Consent within GDPR relates to you as an organisation clearly stating what a data subject is agreeing to and what rights that have when they agree to their personal data being processed. For consent to be deemed valid the data subject needs to have made a proper informed choice on whether to give consent which means that they need information easily available to them to make that informed choice. Consent must be freely given and it must be done via a positive affirmative action. Consent cannot be connected to any kind of benefit offered in return or asked for it in a coercive way. The GDPR guidance lays out the information that must be made available to them:
- The controller’s identity.
- The purpose of the processing: what exactly is going to be collected, what is it going to be used for.
- The fact that they have the right to withdraw consent at any time.
- Information about any automated processing, such as decision making, that will be taking place.
- Whether the data is going to be used by another controller, for example in the case of data used for marketing purpose (the other controller(s) should be named at the time the consent was being gathered.
- If the consent is related to exporting the data to another territory, information about where and about what steps are being taken to make sure that this will be done in a safe and secure way.
Your business needs a data collection policy that can be understood and employed throughout the whole of your organisation and your business should regularly review how you ask for and record consent. This will mean that:
- You have checked that consent is the most appropriate lawful basis for processing.
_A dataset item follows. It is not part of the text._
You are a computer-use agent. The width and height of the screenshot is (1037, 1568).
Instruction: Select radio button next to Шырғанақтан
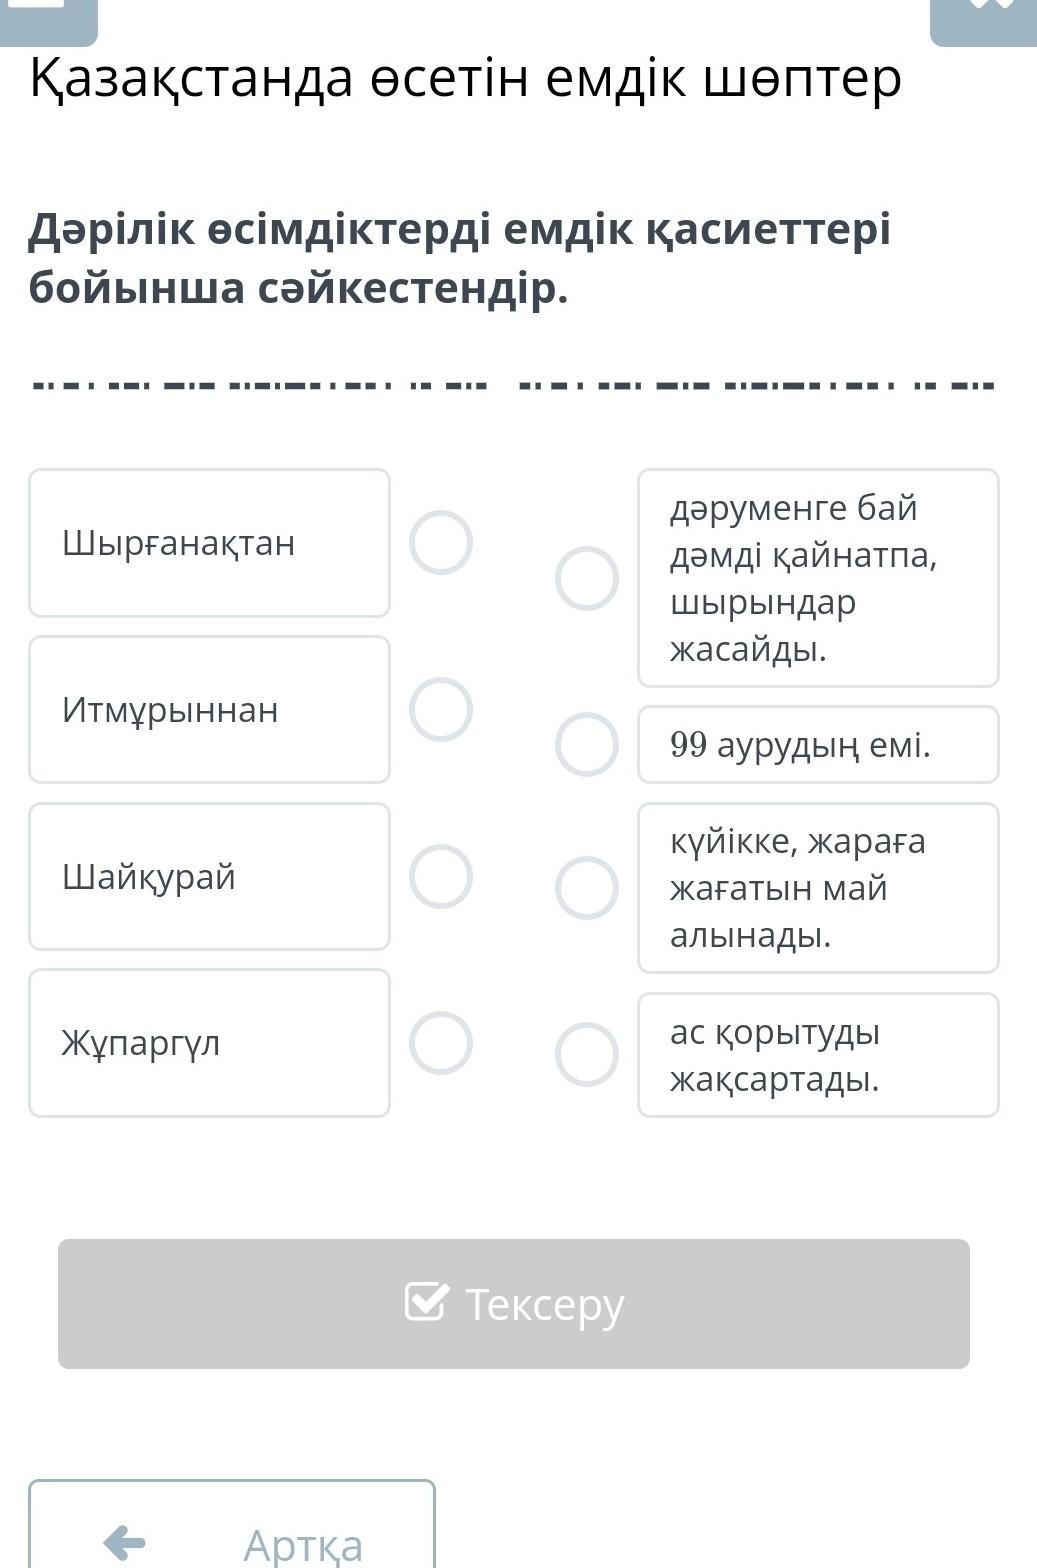(441, 543)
- The request for consent has been made prominent and separate from your terms and conditions.
- Individuals have been asked to positively opt in using un-ticked opt-in boxes or similar active opt-in methods.
- Clear and plain language that is easy to understand, has been used throughout.
- The reason for collecting the data has been clearly explained, and information on what the company will do with it is stated in jargon-free language.
- In the case of a need for multiple consent for different types of processing, granular options to allow individuals to consent separately to different types of processing have been offered
- Your business/organisation and any third party organisations who will rely on this consent have been named.
- Individuals have been informed that they can withdraw consent at any time and they have been told how to do this.
- Individuals may refuse to grant consent without any detriment in that consent has not been made a precondition of service
Your business also needs a systems to manage consent on an ongoing basis. Getting consent is not the end of the matter. Reasons for data processing and relationships with data subjects change so it it advised to make sure of the following:
- A record is being kept of when and how you obtained consent from the data subject including full details of what exactly they are being told.
- Consent is regularly reviewed to check that processing and/or purposes of the processing have not changed.
- A mechanism is in place to refresh consent at appropriate intervals, including any parental consents.
- A privacy dashboard or consent management tool is in place to help with the management of this important area of the regulation.
- It is easy for individuals to withdraw their consent at any time and information has been made available to them how to do so.
- Withdrawals of consent is acted upon as soon as possible in accordance with the timeframe stated in the policy.
- Individuals who wish to withdraw consent are in no way penalised for doing so.